Brief:
The complete listing goes into the output exactly, without its pictures.
(Exercise data Opens)
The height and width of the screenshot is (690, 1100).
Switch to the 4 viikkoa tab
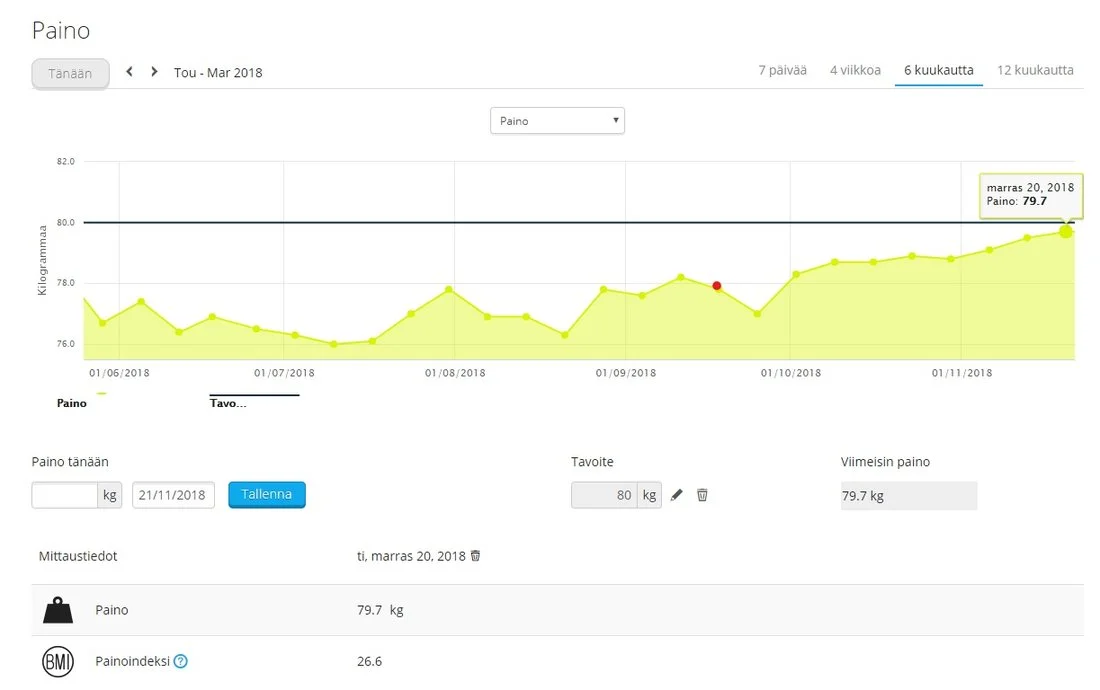855,70
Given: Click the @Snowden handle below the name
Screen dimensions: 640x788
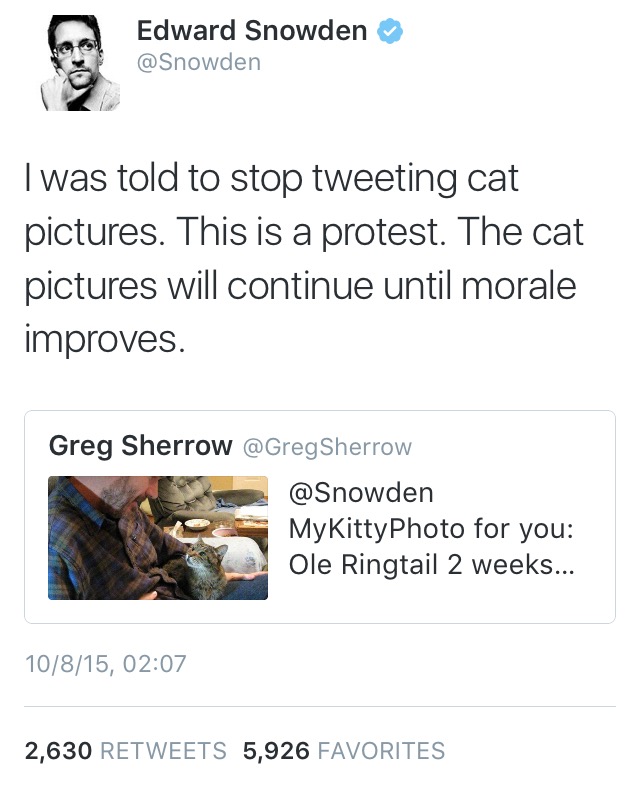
(Exercise data Closes)
Response to this task:
The height and width of the screenshot is (690, 1100).
Switch to the 4 viikkoa tab
855,70
Given: Click the @Snowden handle below the name
Screen dimensions: 640x788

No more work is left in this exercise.